Shooting and gunfire from the pair ensue, followed by a loud crash. I said they’d make it up to twenty minutes. I didn’t say the whole length.

This will be the first in a series of progressively intense emotions for the loss of characters Leon barely knows. Culminating in a near crying outburst for a guy he knew all of ten minutes.

Leon then receives a call, no doubt scolding him for brutally murdering that villager.

No big deal. Just…murder.

Well, hostile post home invasion. Well within his rights to attack me, actually.

Then loot his corpse. His wallet was also hostile.

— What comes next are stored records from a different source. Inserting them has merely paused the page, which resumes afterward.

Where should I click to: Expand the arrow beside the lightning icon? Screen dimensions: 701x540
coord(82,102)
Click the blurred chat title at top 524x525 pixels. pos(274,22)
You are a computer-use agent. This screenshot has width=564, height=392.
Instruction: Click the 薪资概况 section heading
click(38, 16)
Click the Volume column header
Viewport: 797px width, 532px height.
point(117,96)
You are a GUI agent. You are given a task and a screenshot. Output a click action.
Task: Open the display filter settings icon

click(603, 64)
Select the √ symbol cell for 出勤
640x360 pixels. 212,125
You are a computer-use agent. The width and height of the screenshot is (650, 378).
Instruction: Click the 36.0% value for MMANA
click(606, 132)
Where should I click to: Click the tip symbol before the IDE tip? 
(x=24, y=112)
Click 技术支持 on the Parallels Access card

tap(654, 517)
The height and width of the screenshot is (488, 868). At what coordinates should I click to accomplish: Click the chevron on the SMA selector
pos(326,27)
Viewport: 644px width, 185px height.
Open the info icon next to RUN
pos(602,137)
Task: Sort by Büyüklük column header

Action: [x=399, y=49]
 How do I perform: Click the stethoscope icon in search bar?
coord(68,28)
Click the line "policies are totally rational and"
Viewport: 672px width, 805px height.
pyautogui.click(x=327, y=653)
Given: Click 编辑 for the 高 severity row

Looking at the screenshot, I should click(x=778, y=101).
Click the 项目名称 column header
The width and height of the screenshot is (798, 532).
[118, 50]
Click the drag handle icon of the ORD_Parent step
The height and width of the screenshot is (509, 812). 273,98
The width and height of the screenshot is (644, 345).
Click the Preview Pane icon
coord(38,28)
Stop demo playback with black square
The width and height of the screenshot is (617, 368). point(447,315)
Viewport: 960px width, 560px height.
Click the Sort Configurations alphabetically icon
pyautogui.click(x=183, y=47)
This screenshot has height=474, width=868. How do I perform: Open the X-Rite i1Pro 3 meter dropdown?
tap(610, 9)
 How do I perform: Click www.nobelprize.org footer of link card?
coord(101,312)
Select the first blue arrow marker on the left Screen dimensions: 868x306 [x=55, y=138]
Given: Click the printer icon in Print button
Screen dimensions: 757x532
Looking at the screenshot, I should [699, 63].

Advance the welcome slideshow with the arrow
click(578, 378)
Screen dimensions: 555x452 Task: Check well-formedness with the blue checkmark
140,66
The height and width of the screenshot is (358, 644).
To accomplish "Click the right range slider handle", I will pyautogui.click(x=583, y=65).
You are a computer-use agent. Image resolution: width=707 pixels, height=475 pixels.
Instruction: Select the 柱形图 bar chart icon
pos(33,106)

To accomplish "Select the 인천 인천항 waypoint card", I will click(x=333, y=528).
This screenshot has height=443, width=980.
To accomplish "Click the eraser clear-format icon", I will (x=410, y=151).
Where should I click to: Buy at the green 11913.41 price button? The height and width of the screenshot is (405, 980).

Oh yeah, the cops with me are dead too. That wasn’t me. Remember to hit up corpse wallets

*cocks pistol* Hostile, of course.

I’m sure a backwoods farming community will have no quarrel with you after gunning down a middle aged man from the edge of town.

The lives of dozens upon dozens of farmers are irrelevant. You have an American to rescue.

With the Fifth Freedom apparently granted, Leon continues.

Six years later Leon still checks every last corpse for signs of the undead.

Who could that have…

…oh.

Leon heads upstairs, checking out the pleasant decorations of the modest home.

Upstairs little aside from some ammunition and a window. Leon could just sneak out quietly through it and slip off. But, that’s far too obvious. He instead decides to heave himself out from the second story.

The locals are less than impressed.

But quickly pacified

With no less than four kills and a few foul feathered fiends dispatched, Leon observes a post directing him to the village he seeks.

Leon S. Kennedy will return in... Episode III: Sure is Taking a While to Get to That Damn Village.